This is an exhibition that invites the viewer to confront the dichotomy inherent in this term. Roger Ballen takes the cards, shuffles them and invites us to play. What is the game? Everyone can choose their own, because his pictures are inclined to reflect on everything. Ballen gives us the data and then everyone develops their own meaning from them.
It is difficult to determine where Roger Ballen’s photographic universe begins and where it ends, but there is a definite coexistence of pain and hope in his work. His exploration, which is not so much creative as human, has led him to develop different series, each more abstract than the one before, in which people, objects and animals build disquieting and magical relationships, with a prominent representation of the absurd, a discourse on the fate that lives and dies in the eyes of the inhabitants of these suburbs, day after day.
Taking pictures is a science and an art which Ballen understands very well. Since the age of 13, when his mother was hired as a graphic editor for the Magnum agency, he has been in contact with photography. It was a passion that grew as the years went by and which, eventually, when his studies as a geologist took him to South Africa in the 1980s, reached maturity. Thus came about the starting point of a career that currently spans more than forty years and which has resulted in one of the most moving, unique and distinctive bodies of photographic works in recent years throughout the world.
Roger Ballen is a miner who concerns himself with digging into the deeper parts of the human mind so as to generate “strong psychological statements”, as he put it in one of his latest interviews. This is why the meaning behind his work is complex but at the same time sufficient for each of us who encounters it to understand that he is an artist who does not follow the general parameters of art, but rather establishes his own.
He has created his own world, he lives there, and with his pictures he has made a door so as to invite us to see that world, which is so crippling and exquisitely strange, and which does not go unnoticed but rather becomes installed inside those who see it. He compels us to open our eyes and be aware of what lies beyond the walls. With the uniqueness that characterises his work, he portrays a version of the human condition which is so disturbing that trying to understand the true meaning of reality, or even, of beauty, becomes a revelatory experience.

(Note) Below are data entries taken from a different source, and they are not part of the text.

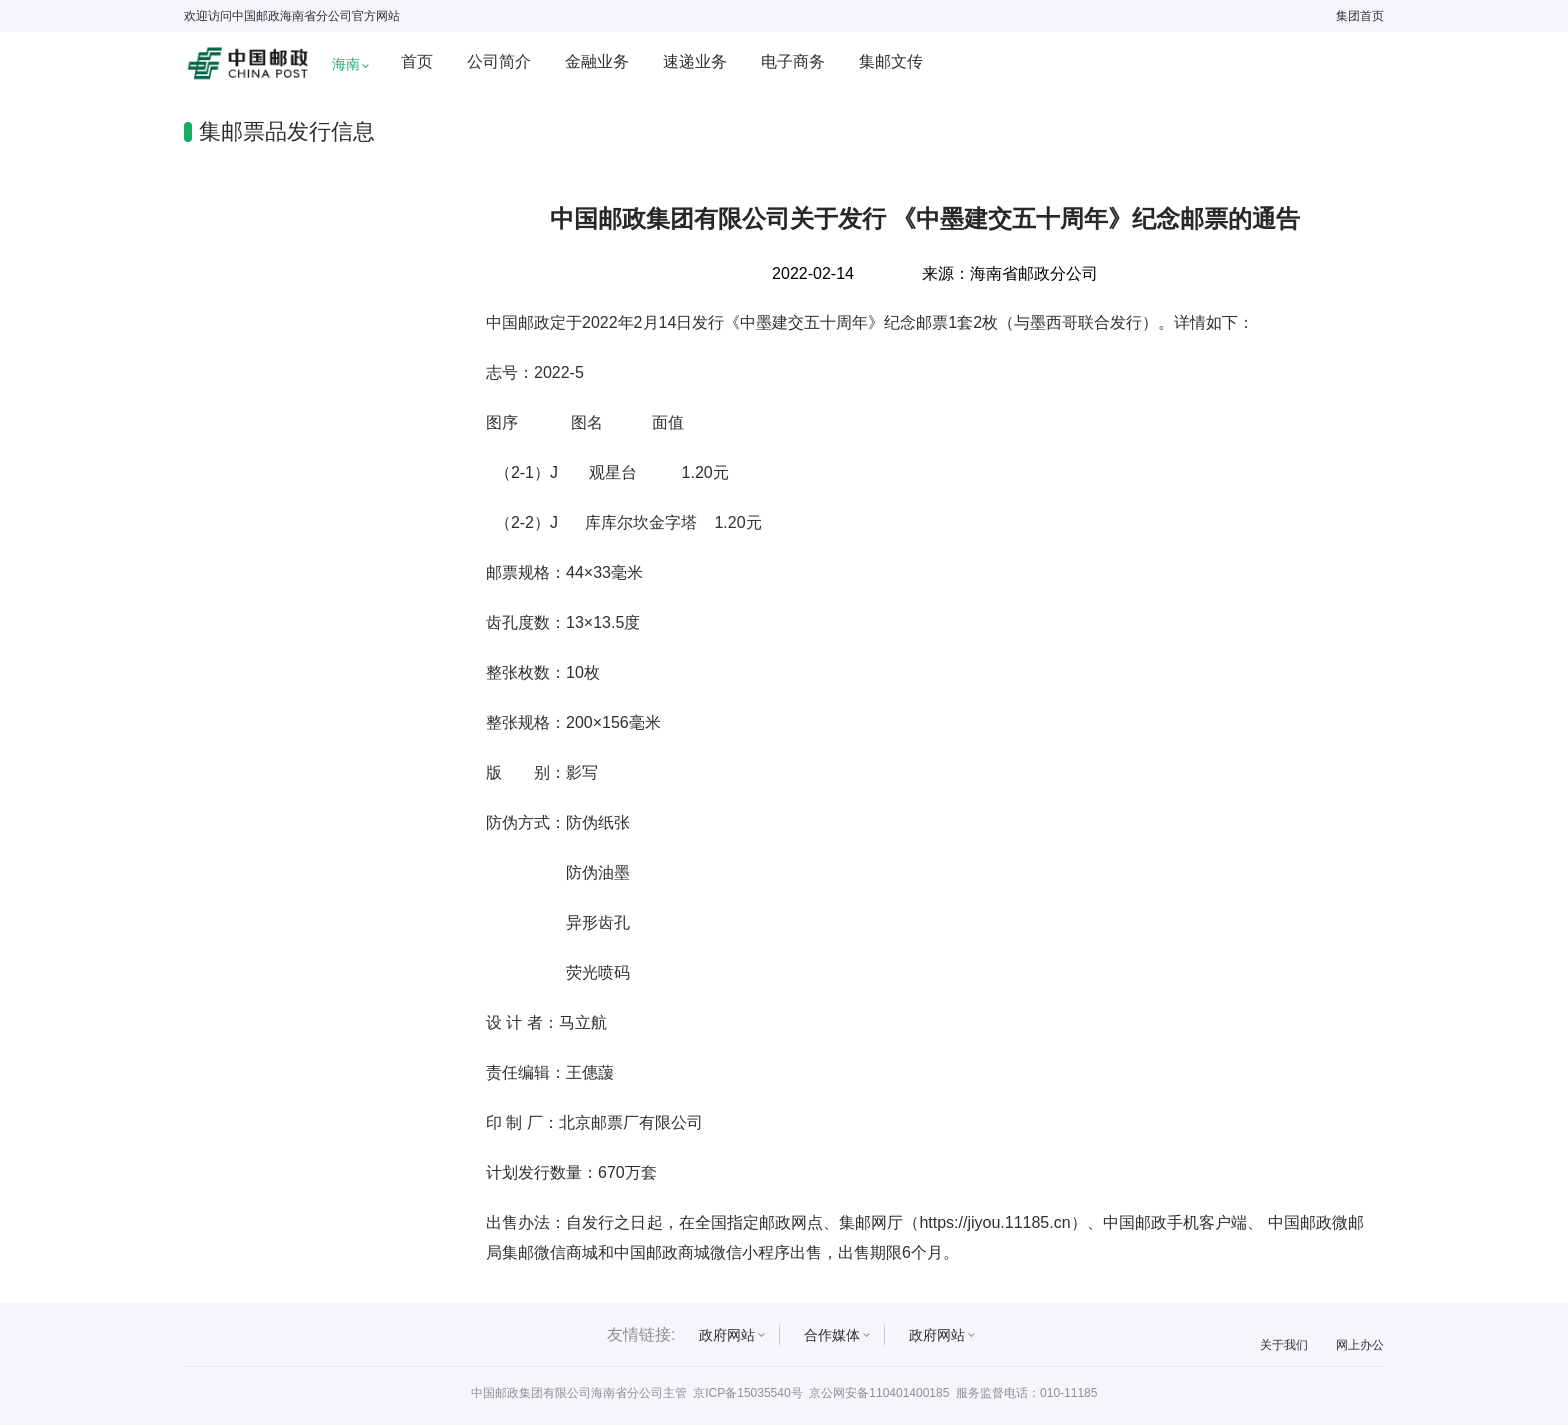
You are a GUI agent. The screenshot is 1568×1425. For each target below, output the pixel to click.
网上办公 (1360, 1345)
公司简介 (499, 61)
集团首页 (1360, 16)
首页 (417, 61)
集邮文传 (891, 61)
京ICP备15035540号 (747, 1393)
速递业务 (695, 61)
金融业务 (597, 61)
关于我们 (1284, 1345)
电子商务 (793, 61)
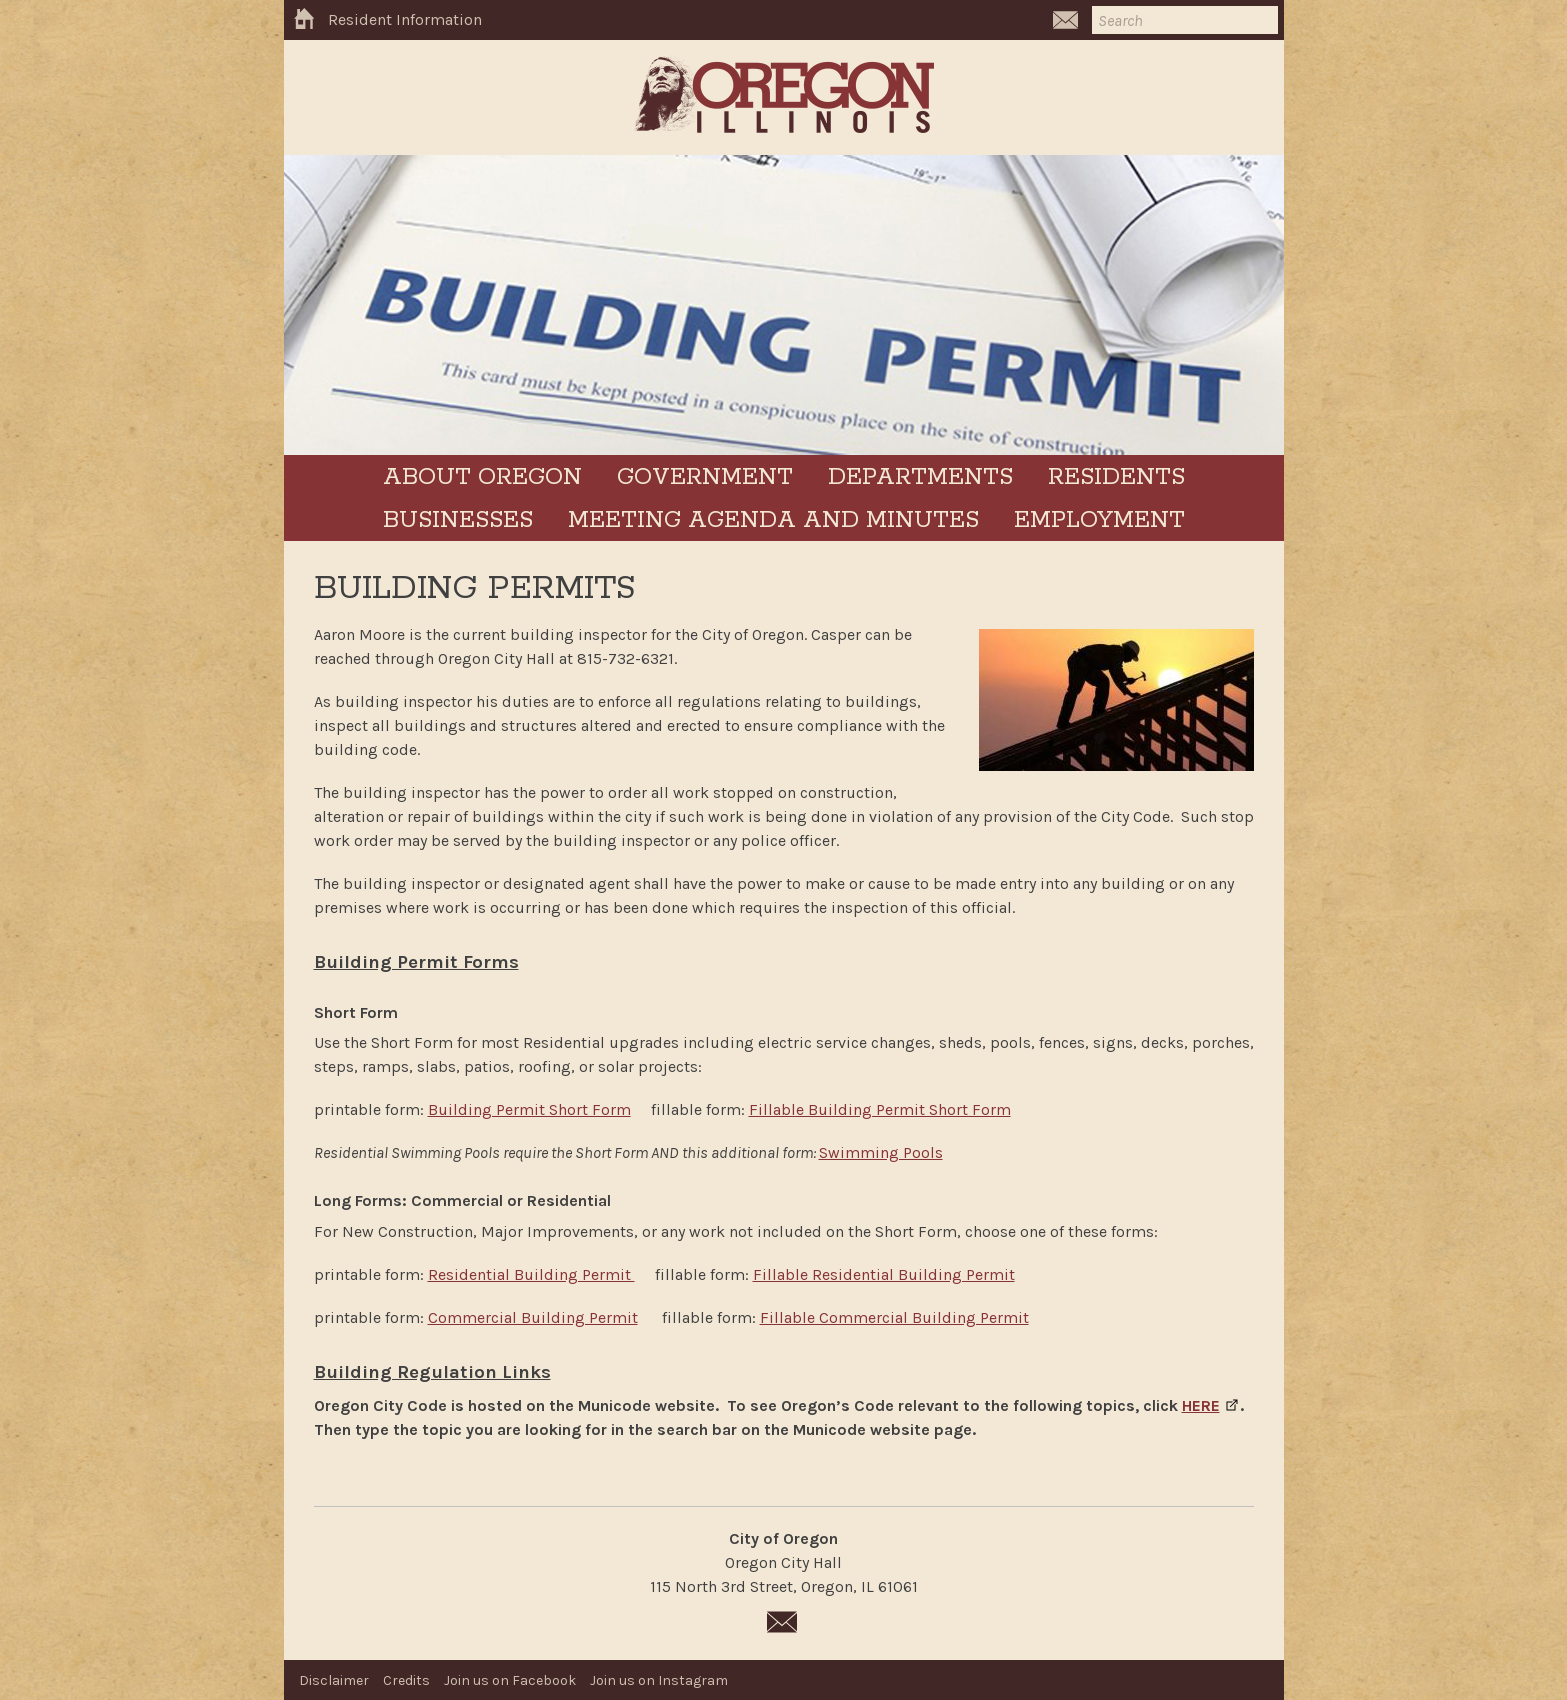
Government (705, 477)
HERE (1201, 1405)
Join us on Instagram (659, 1680)
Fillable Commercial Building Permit (894, 1317)
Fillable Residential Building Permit (884, 1274)
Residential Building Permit (531, 1274)
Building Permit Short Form (529, 1109)
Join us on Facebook (510, 1680)
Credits (406, 1680)
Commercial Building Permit (533, 1317)
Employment (1099, 520)
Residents (1116, 477)
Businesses (458, 520)
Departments (920, 477)
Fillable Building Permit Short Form (880, 1109)
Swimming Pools (881, 1152)
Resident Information (405, 19)
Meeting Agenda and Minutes (773, 520)
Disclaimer (334, 1680)
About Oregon (482, 477)
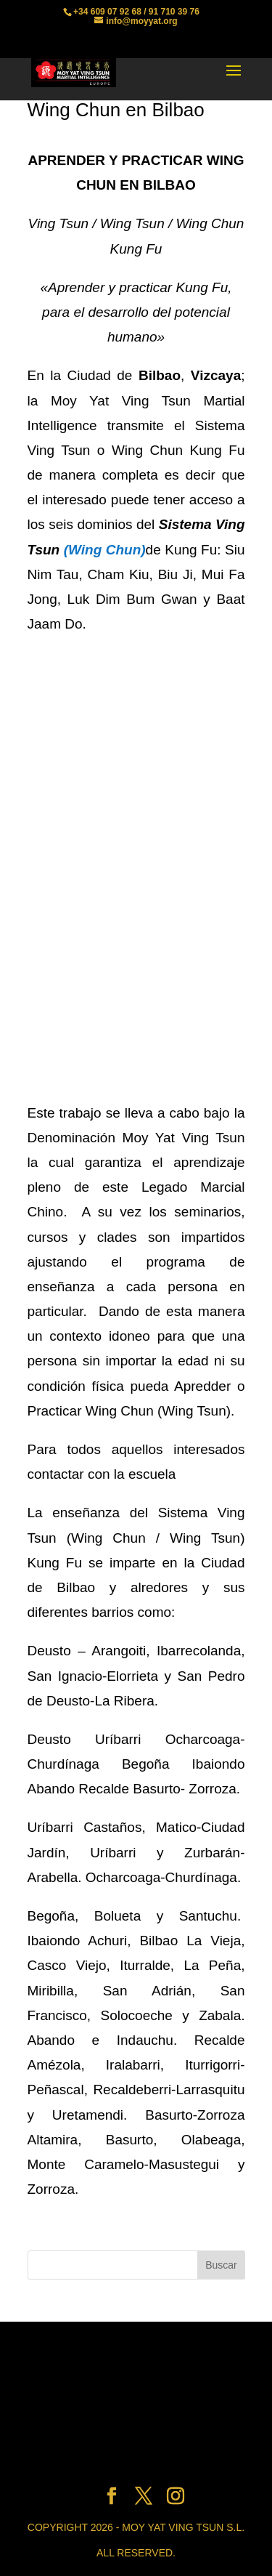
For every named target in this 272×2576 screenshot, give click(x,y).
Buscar (221, 2265)
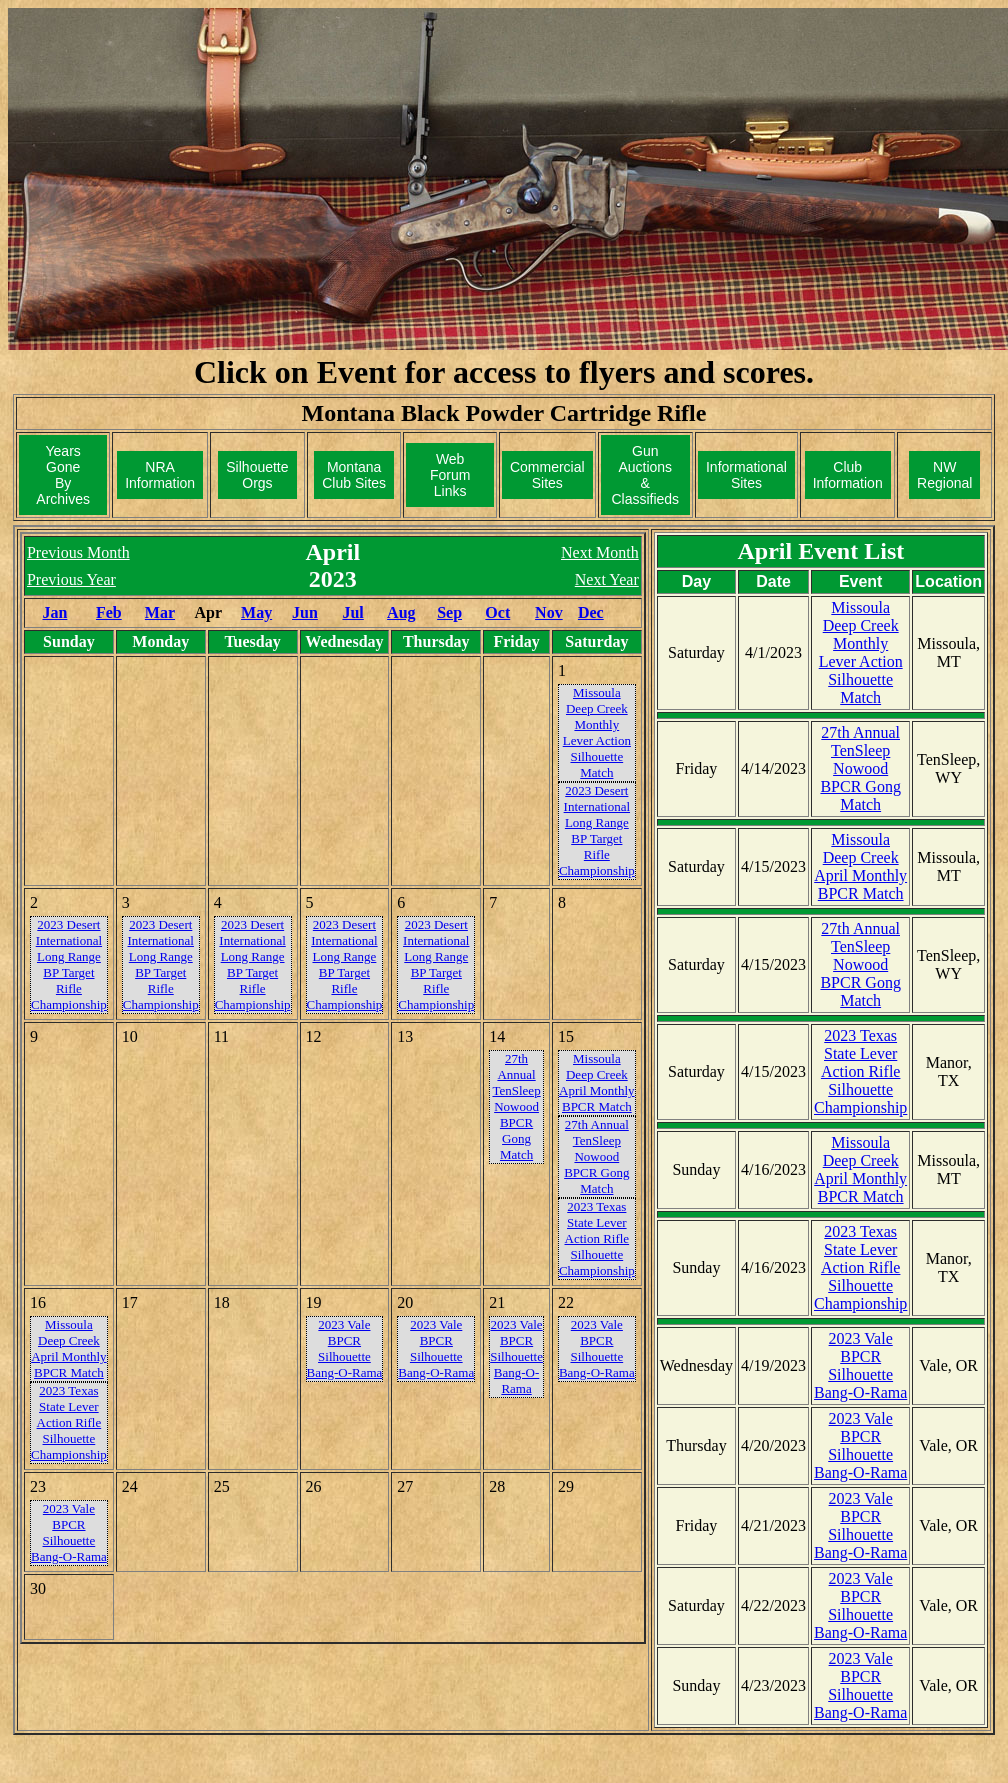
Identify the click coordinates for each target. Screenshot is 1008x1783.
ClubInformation (848, 475)
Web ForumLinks (450, 475)
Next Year (607, 579)
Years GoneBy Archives (63, 475)
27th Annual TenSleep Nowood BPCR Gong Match (860, 768)
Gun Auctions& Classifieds (645, 475)
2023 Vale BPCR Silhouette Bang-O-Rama (860, 1365)
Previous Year (71, 579)
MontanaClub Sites (354, 475)
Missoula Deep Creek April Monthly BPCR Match (860, 866)
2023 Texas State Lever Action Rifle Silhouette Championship (860, 1071)
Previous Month (78, 552)
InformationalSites (746, 475)
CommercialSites (547, 475)
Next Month (600, 552)
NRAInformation (160, 475)
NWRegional (944, 475)
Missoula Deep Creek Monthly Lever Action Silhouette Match (861, 652)
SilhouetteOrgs (257, 475)
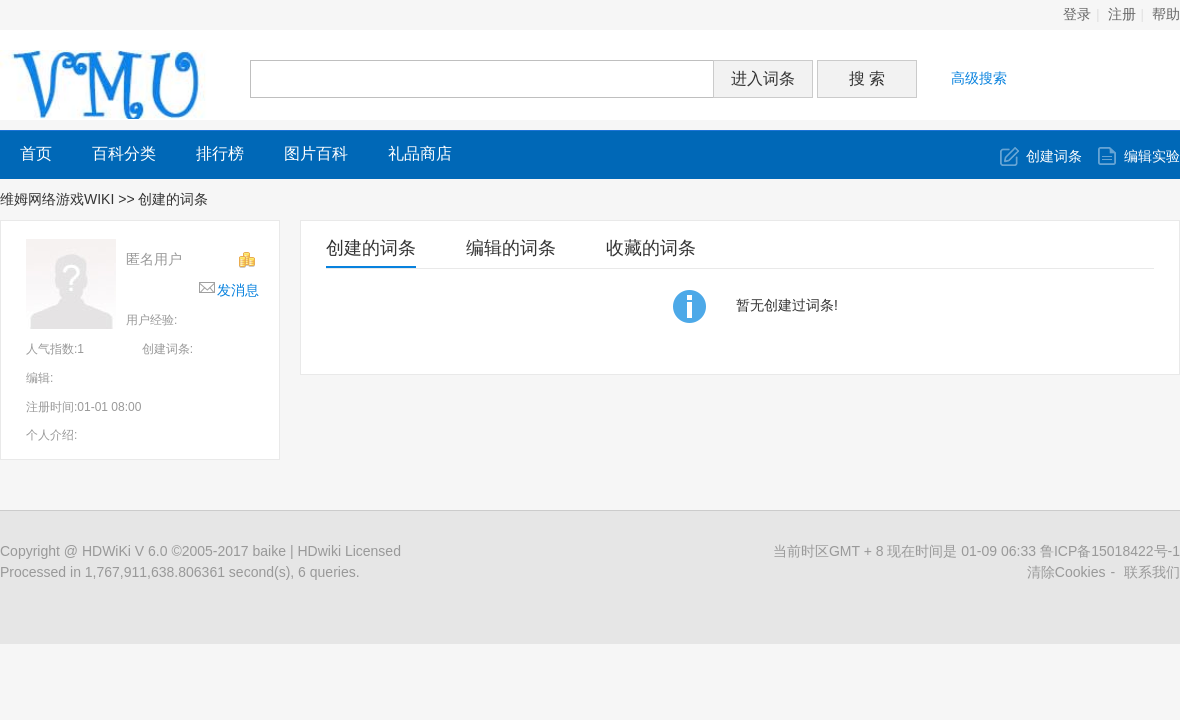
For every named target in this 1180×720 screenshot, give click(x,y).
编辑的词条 (511, 248)
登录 (1077, 14)
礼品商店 (420, 153)
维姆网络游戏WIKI (57, 199)
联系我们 (1152, 572)
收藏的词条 (651, 248)
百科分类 (124, 153)
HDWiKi (106, 551)
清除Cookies (1066, 572)
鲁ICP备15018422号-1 (1110, 551)
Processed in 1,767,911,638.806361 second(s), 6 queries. (180, 572)
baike (269, 551)
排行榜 (220, 153)
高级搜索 (979, 78)
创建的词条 (371, 248)
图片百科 (316, 153)
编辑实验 (1152, 156)
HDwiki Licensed (348, 551)
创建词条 (1054, 156)
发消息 (238, 290)
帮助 (1166, 14)
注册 (1122, 14)
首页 (36, 153)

Roger Ballen uses the skills of a speaker or writer to evoke emotions and feelings through his photographs, which are always square and in black and white. His work has enabled us to understand that we come from the night and always go back to it with a clearer idea of what fate is. He is a man who does not like to think in words, but who has established a body of work that is presented to us as a statement and also afforded a beauty so sublime that, contradictorily, it makes the world appear a less harmful place to live in. So, as with destiny, everyone has to decide whether to accept or resist it.
‘Fate’, of Roger Ballen will be at Museu de Montserrat from July 28th to October 12th.